WHAT TO PRODUCE:
Transcribe the lines below, from the start through the line that contains "Action: pos(571,100)", without changing anything. Leave the pictures out.

RECORDS SUPPLIED:
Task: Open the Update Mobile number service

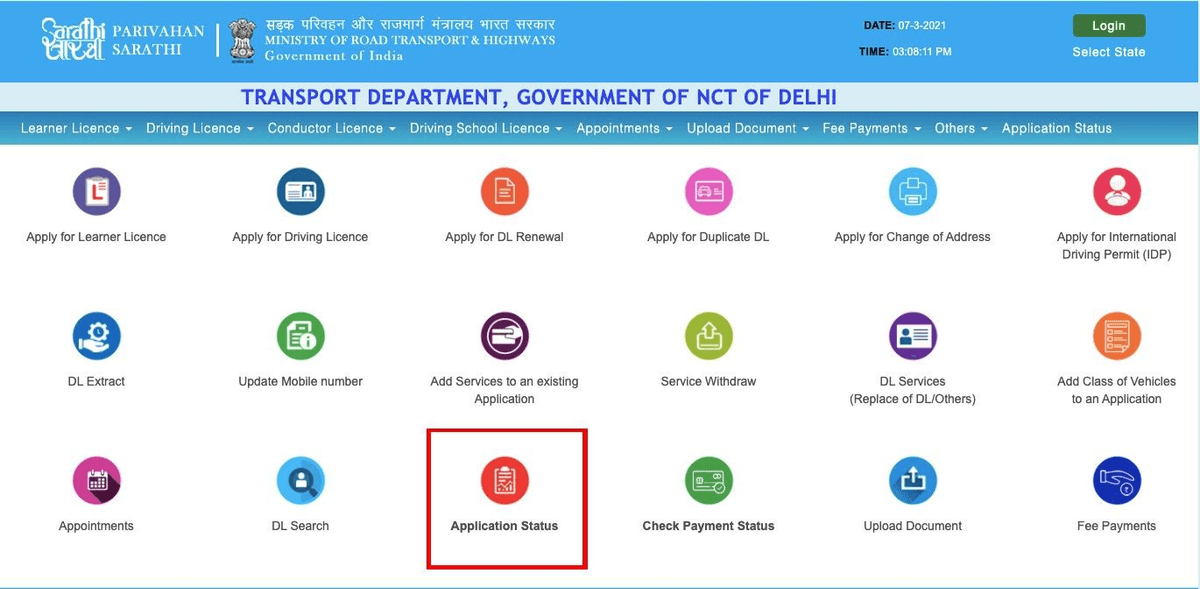Action: click(300, 335)
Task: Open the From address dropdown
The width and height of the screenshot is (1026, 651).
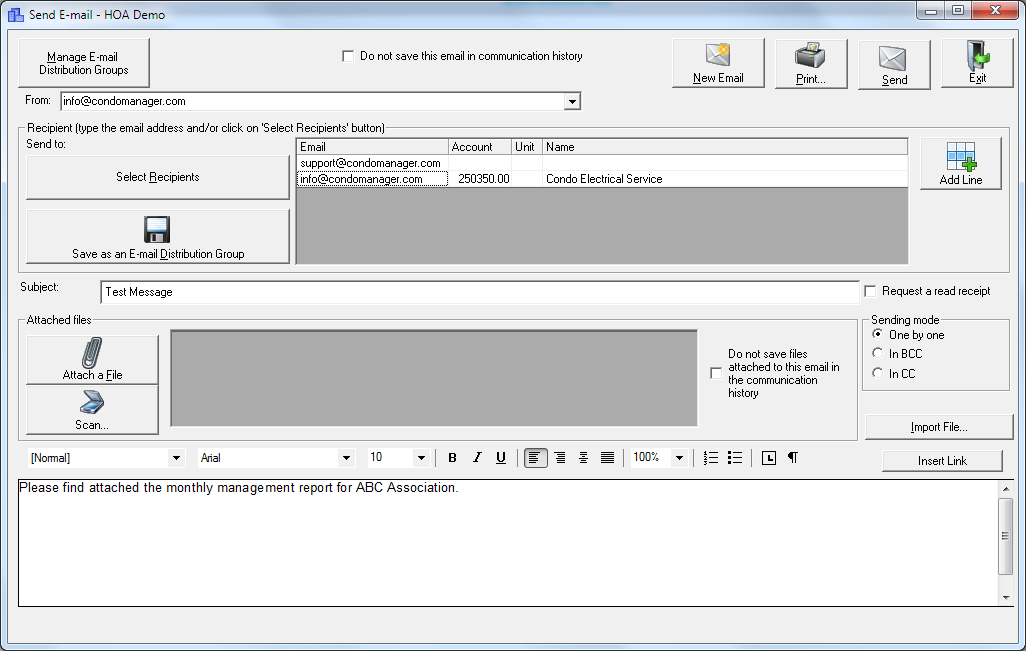Action: pos(571,100)
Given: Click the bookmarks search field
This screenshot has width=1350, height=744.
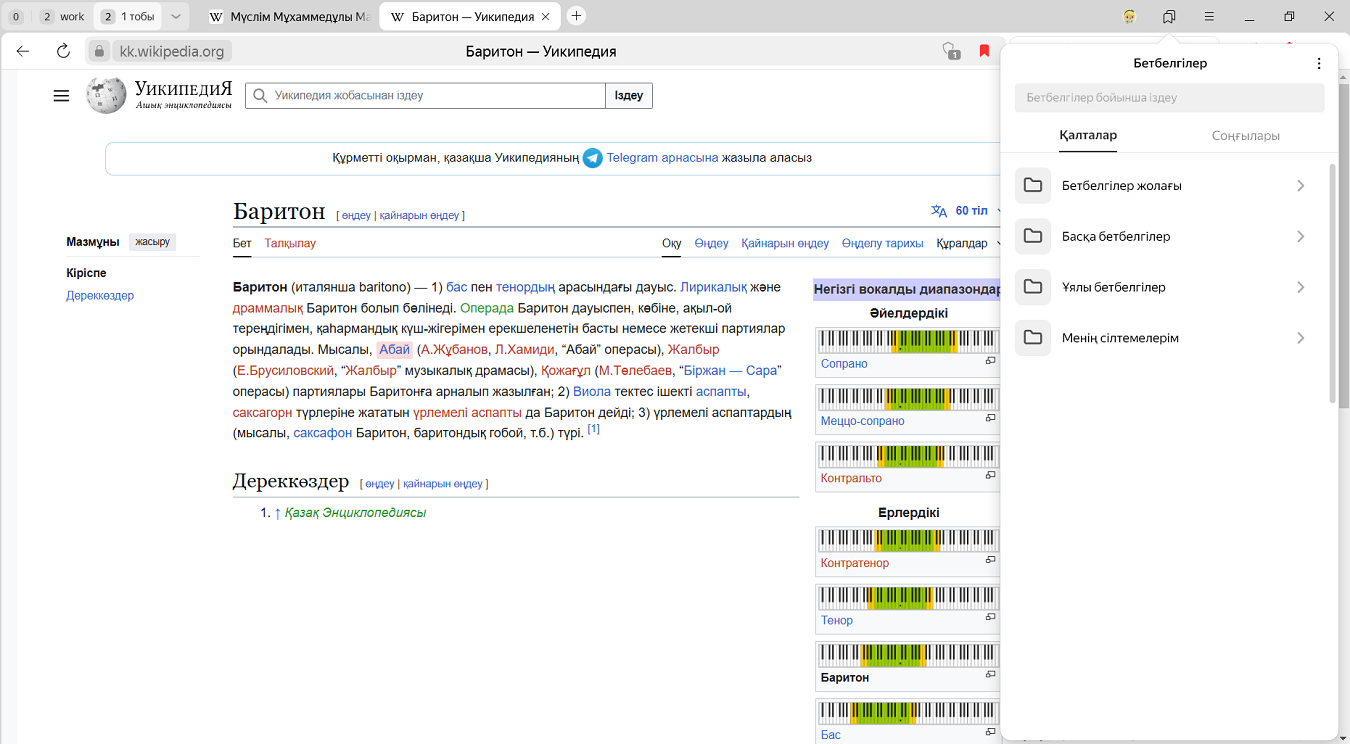Looking at the screenshot, I should (x=1168, y=98).
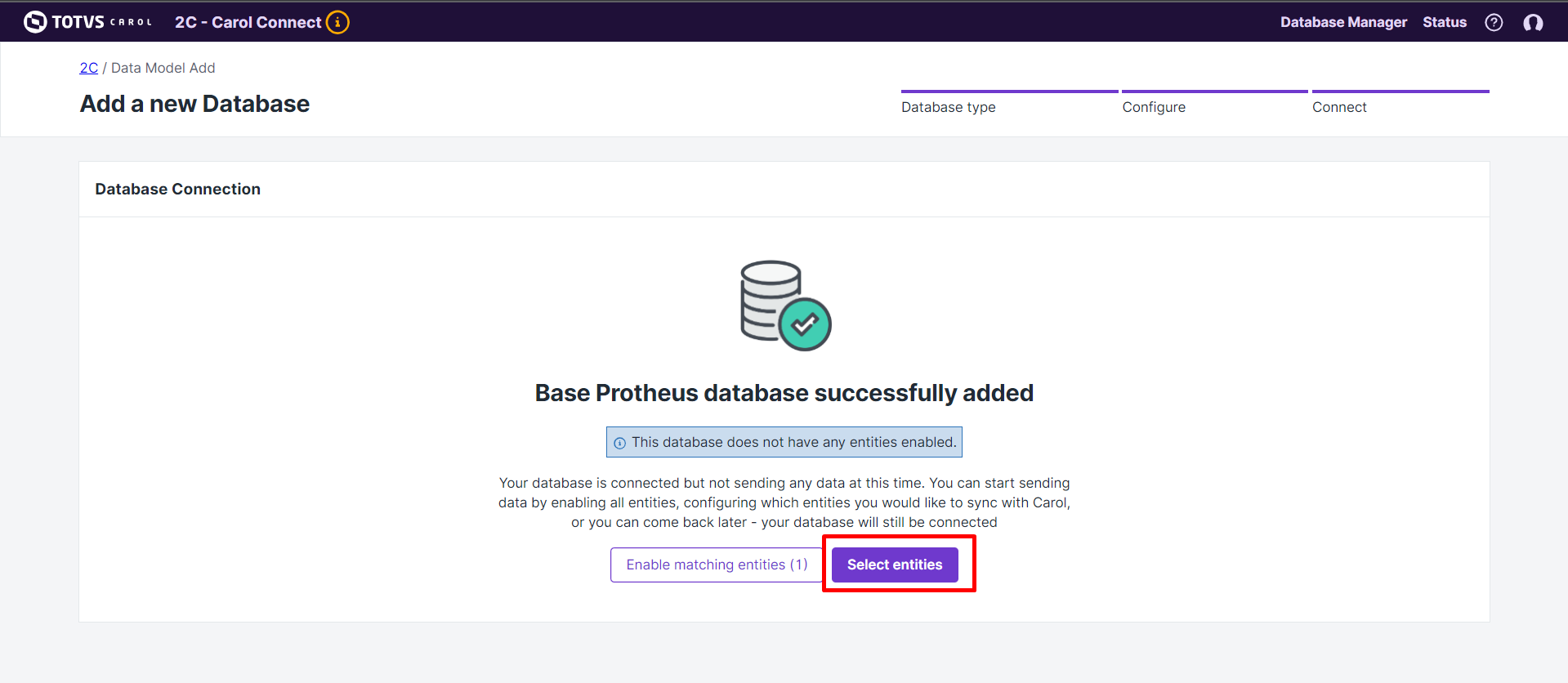Image resolution: width=1568 pixels, height=683 pixels.
Task: Click the Base Protheus success heading
Action: [784, 393]
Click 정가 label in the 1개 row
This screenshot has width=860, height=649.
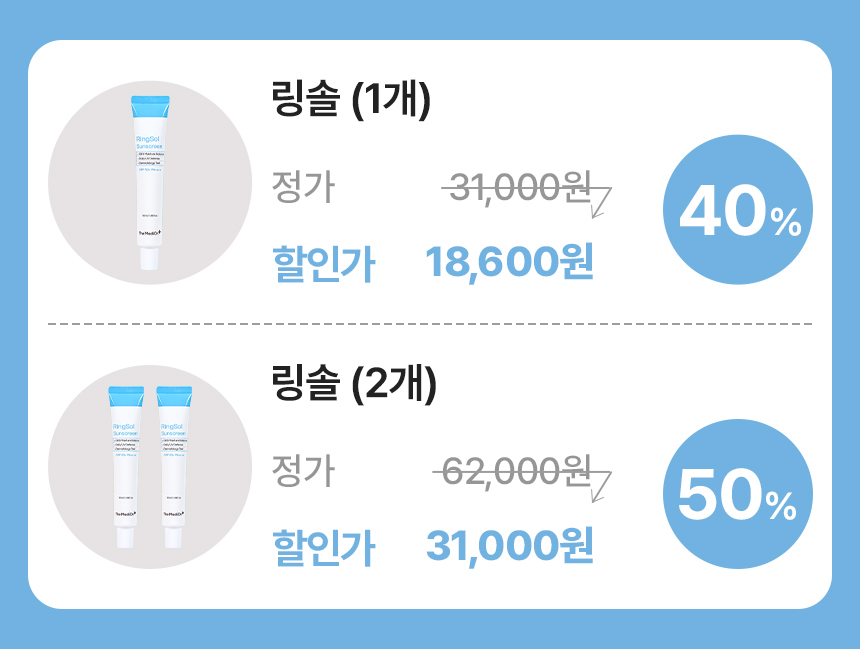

ANSWER TO THE TASK:
Task: Open the Update Mobile number service

Action: click(300, 335)
Task: Open the From address dropdown
The width and height of the screenshot is (1026, 651).
Action: pos(571,100)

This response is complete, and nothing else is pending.